Work to be completed => Put every line of the entries below into a numbered list, leaving out the blank lines.

Extracted material =>
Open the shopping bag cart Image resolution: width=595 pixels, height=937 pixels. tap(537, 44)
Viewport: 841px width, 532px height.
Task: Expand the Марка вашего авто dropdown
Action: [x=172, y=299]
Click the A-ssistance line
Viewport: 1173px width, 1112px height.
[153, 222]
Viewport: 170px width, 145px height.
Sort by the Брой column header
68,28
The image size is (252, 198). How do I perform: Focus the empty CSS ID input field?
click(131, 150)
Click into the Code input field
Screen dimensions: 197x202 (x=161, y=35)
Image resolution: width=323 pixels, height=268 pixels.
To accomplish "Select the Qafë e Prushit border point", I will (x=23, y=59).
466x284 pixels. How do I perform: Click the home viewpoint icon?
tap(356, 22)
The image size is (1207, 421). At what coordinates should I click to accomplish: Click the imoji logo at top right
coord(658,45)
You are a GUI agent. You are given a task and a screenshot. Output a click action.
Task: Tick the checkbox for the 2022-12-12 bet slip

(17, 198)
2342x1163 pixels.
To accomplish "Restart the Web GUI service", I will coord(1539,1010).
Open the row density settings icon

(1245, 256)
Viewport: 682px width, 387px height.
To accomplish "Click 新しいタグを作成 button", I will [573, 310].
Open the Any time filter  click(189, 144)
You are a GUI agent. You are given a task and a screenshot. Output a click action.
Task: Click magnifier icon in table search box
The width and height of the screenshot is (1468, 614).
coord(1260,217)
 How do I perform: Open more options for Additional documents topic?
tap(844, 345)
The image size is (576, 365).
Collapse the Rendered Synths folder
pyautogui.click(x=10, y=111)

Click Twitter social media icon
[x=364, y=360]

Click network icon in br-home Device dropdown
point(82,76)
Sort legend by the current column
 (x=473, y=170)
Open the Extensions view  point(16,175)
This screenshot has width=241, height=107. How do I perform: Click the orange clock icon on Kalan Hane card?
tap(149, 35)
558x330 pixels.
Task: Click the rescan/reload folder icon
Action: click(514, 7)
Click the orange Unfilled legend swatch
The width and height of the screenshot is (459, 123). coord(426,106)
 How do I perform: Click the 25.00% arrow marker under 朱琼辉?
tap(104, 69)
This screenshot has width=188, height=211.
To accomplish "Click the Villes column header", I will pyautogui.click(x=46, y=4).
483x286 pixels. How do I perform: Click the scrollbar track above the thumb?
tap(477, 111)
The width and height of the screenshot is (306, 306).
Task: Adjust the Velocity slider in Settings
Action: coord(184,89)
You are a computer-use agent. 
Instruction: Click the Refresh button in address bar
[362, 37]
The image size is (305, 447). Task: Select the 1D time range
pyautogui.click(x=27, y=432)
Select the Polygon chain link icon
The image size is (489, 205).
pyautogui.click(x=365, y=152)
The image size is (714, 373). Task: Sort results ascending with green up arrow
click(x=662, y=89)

Answer for this exercise =>
1. Open the shopping bag cart Image resolution: width=595 pixels, height=937 pixels. tap(537, 44)
2. Viewport: 841px width, 532px height.
3. Task: Expand the Марка вашего авто dropdown
4. Action: [x=172, y=299]
5. Click the A-ssistance line
6. Viewport: 1173px width, 1112px height.
7. [153, 222]
8. Viewport: 170px width, 145px height.
9. Sort by the Брой column header
10. 68,28
11. The image size is (252, 198). How do I perform: Focus the empty CSS ID input field?
12. click(131, 150)
13. Click into the Code input field
14. Screen dimensions: 197x202 (x=161, y=35)
15. Image resolution: width=323 pixels, height=268 pixels.
16. To accomplish "Select the Qafë e Prushit border point", I will (x=23, y=59).
17. 466x284 pixels. How do I perform: Click the home viewpoint icon?
18. tap(356, 22)
19. The image size is (1207, 421). At what coordinates should I click to accomplish: Click the imoji logo at top right
20. coord(658,45)
21. You are a GUI agent. You are given a task and a screenshot. Output a click action.
22. Task: Tick the checkbox for the 2022-12-12 bet slip
23. (17, 198)
24. 2342x1163 pixels.
25. To accomplish "Restart the Web GUI service", I will coord(1539,1010).
26. Open the row density settings icon
27. (1245, 256)
28. Viewport: 682px width, 387px height.
29. To accomplish "Click 新しいタグを作成 button", I will [573, 310].
30. Open the Any time filter  click(189, 144)
31. You are a GUI agent. You are given a task and a screenshot. Output a click action.
32. Task: Click magnifier icon in table search box
33. The width and height of the screenshot is (1468, 614).
34. coord(1260,217)
35.  How do I perform: Open more options for Additional documents topic?
36. tap(844, 345)
37. The image size is (576, 365).
38. Collapse the Rendered Synths folder
39. pyautogui.click(x=10, y=111)
40. Click Twitter social media icon
41. [x=364, y=360]
42. Click network icon in br-home Device dropdown
43. point(82,76)
44. Sort legend by the current column
45.  (x=473, y=170)
46. Open the Extensions view  point(16,175)
47. This screenshot has width=241, height=107. How do I perform: Click the orange clock icon on Kalan Hane card?
48. tap(149, 35)
49. 558x330 pixels.
50. Task: Click the rescan/reload folder icon
51. Action: click(514, 7)
52. Click the orange Unfilled legend swatch
53. The width and height of the screenshot is (459, 123). coord(426,106)
54.  How do I perform: Click the 25.00% arrow marker under 朱琼辉?
55. tap(104, 69)
56. This screenshot has width=188, height=211.
57. To accomplish "Click the Villes column header", I will pyautogui.click(x=46, y=4).
58. 483x286 pixels. How do I perform: Click the scrollbar track above the thumb?
59. tap(477, 111)
60. The width and height of the screenshot is (306, 306).
61. Task: Adjust the Velocity slider in Settings
62. Action: coord(184,89)
63. You are a computer-use agent. 
64. Instruction: Click the Refresh button in address bar
65. [362, 37]
66. The image size is (305, 447). Task: Select the 1D time range
67. pyautogui.click(x=27, y=432)
68. Select the Polygon chain link icon
69. The image size is (489, 205).
70. pyautogui.click(x=365, y=152)
71. The image size is (714, 373). Task: Sort results ascending with green up arrow
72. click(x=662, y=89)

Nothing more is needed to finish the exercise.